Source »
# Why did you come to AT? New members only! Joined within 2022



## luckym8 (Feb 15, 2015)

Quick poll for new members! Just curious as what brought you here


----------



## CASHMONEY (Oct 12, 2006)

Nice Thread


----------



## luckym8 (Feb 15, 2015)

CASHMONEY said:


> Nice Thread


Thanks


----------



## txcountry3 (Jan 24, 2021)

Mentioned on TexasBowhunter-Seems interesting. 


Sent from my iPhone using Tapatalk


----------



## Mr. Blonde (6 mo ago)

Missed one "want to pay what I learned forward". I started lurking here years ago and learned much as a result, so decided to join and contribute.

Nice thread.


----------



## cmarti063 (11 mo ago)

As a long time hunter that was looking to get into archery, I was told by several people to buy a quality used bow a year or two old. This is the place to do that.


----------



## luckym8 (Feb 15, 2015)

Mr. Blonde said:


> Missed one "want to pay what I learned forward". I started lurking here years ago and learned much as a result, so decided to join and contribute.
> 
> Nice thread.


Totally right. Wish I knew how to add that


----------



## Rjm479 (5 mo ago)

I joined up to learn more about archery and hopefully contribute more when Im more knowledgeable.


----------



## hawgwild81 (5 mo ago)

As a beginner, I joined trying to learn as much as I can. Hopefully one day I’ll have some knowledge I can pass on. 


Sent from my iPhone using Tapatalk


----------



## Juffman2142 (4 mo ago)

Joined up to view others views on all aspects of bowhunting


----------



## BTJunkie (Feb 18, 2020)

Long time user BUT forgot login info and had to start over. Been shooting more over the past 11 years due to having acreage to setup a range. I've also been mentoring other veterans with anything archery (I have a DIY archery shop) one which got his first deer...and with a BOW! We're friends to this day and he often shoots at my place. Giving back and soaking anything and everything I can while I can.


----------



## Kmwestbrook94 (4 mo ago)

Just can’t get enough of it


----------



## MD Target Archer (5 mo ago)

Registered so I could ask questions in the threads I was reading. As an added bonus, the thought of saving money with used equipment is enticing too.

Set task 1 »
In the thread on why new members joined AT, why did Mr. Blonde decide to join and contribute?
Set task 2 »
Carry on the thread on why new members joined AT with the next post after its last one.

Recorded information »
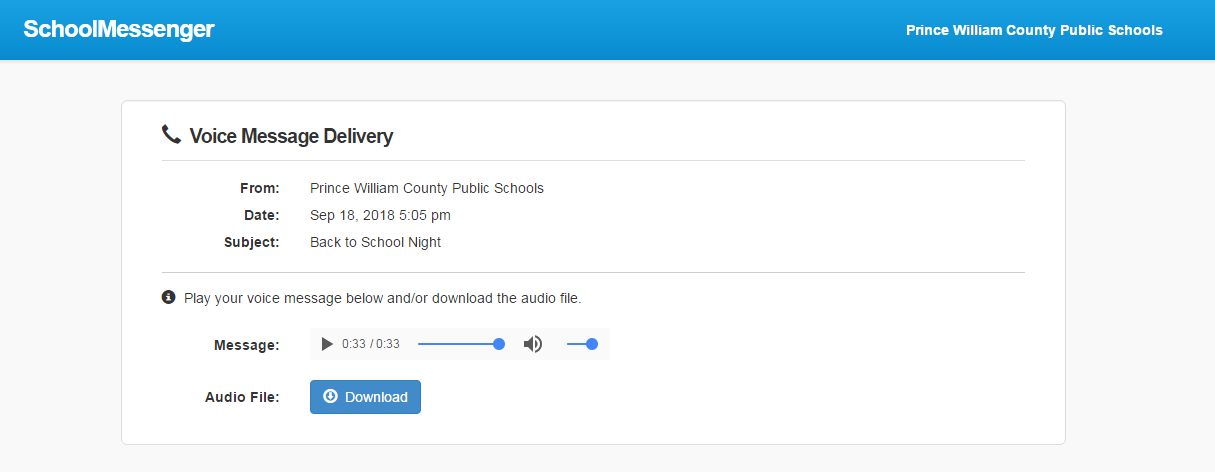Click the phone icon beside Voice Message Delivery
This screenshot has height=472, width=1215.
tap(171, 134)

Written reply 1 »
Mr. Blonde had been lurking on the forum for years and learned a lot as a result, so the decision to join came from wanting to contribute and pay that learning forward.

Written reply 2 »
----------



## Finnbow (5 mo ago)

Got a second chance.

I'm trying to do it right this time.


----------



## Rbvanmeter (4 mo ago)

Learned about AT from a friend and have found a lot of helpful information since being on. I also like the community. Most everyone is willing to help in whatever way they can.


----------



## idontknow544 (Nov 1, 2014)

Mostly knowledge gathering. I'm generally a lurker style user. Signed up so I could buy used.


----------



## Earthroamer (2 mo ago)

I came to find information on equipment for people with freakishly long draw lengths lol!


----------



## kornholio (6 mo ago)

I wanted to learn about bow tuning, hunting,...I want to get ready for the coming global recession, WWIII and the zombi outbreak so I figured a compound bow would be a good thing to have.


----------



## TezBowHunter (2 mo ago)

I like the equipment reviews put out on this site! I also watch the Left Handers only classifeds


----------



## BlackDog Archery (2 mo ago)

Hi. I am new from the u.k,
i am retired, I wanted to pick peoples brains not so much through posting but reading others, wow so many different views on what is basically a stick and some string, i was more detailed in my first post on here, using the cheapest available on eBay and becoming quite proficient by putting in the hours, caring not about spine weight etc,
now thinking more after my first post, have i become an instinctive shooter ?.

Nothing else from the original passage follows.